Exercise details: Starting with the line that contains "The height and" and going on through the line that contains "pyautogui.click(x=1358, y=77)", write out only those lines of data in full, shifting every coordinate in the answers up by 24.

Data provided:
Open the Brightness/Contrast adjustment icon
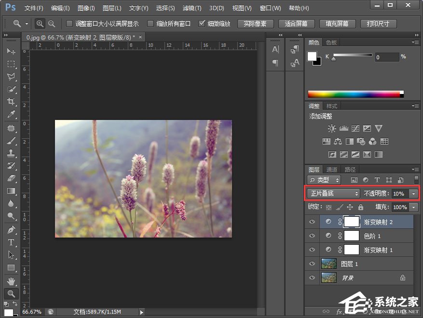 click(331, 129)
==
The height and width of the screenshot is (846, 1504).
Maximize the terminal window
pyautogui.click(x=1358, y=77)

Task result:
The height and width of the screenshot is (846, 1504).
Maximize the terminal window
pyautogui.click(x=1382, y=101)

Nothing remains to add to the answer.